━━ EXERCISE MATERIAL

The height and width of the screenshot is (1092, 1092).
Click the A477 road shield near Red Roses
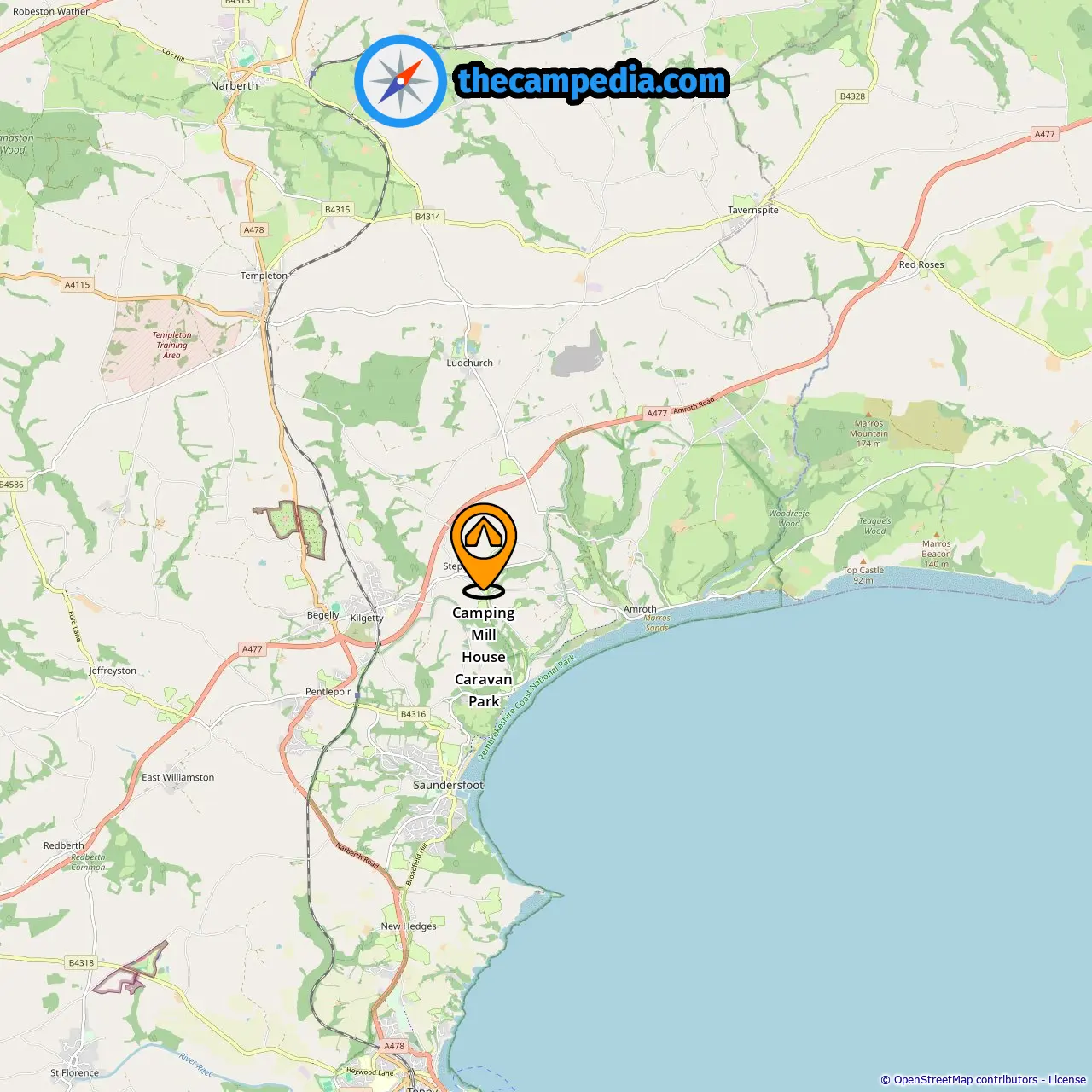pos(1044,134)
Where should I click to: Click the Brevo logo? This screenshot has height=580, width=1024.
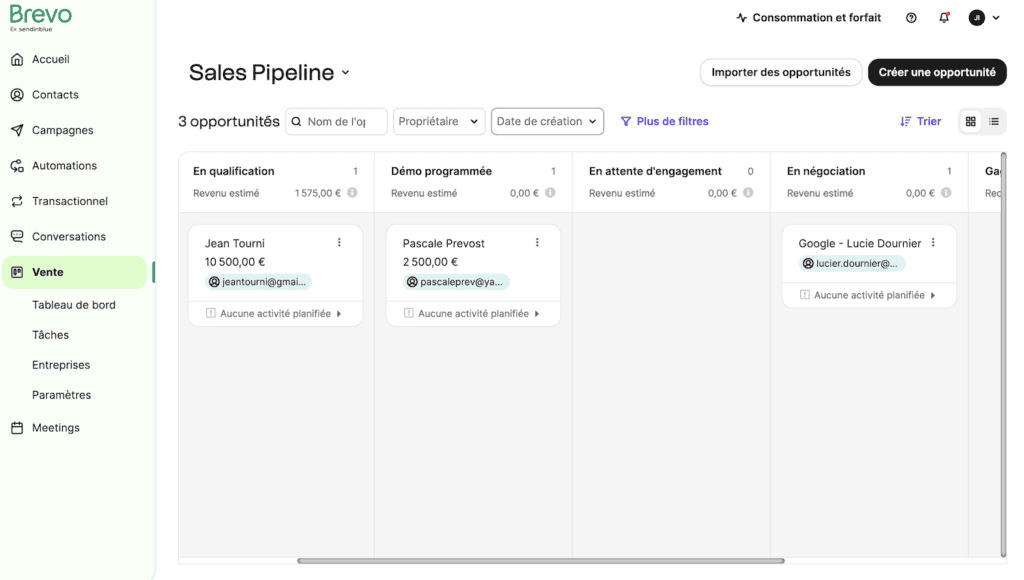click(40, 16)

━━━━

**REQUIREMENT:**
Only the lines from the line that contains "Click the A477 road shield near Red Roses" through the end of the entries are to be written out, exactly and without pictures, both ends included.

**SOLUTION TO THIS EXERCISE:**
Click the A477 road shield near Red Roses
pos(1044,134)
Where should I click to: Click the Brevo logo? This screenshot has height=580, width=1024.
click(40, 16)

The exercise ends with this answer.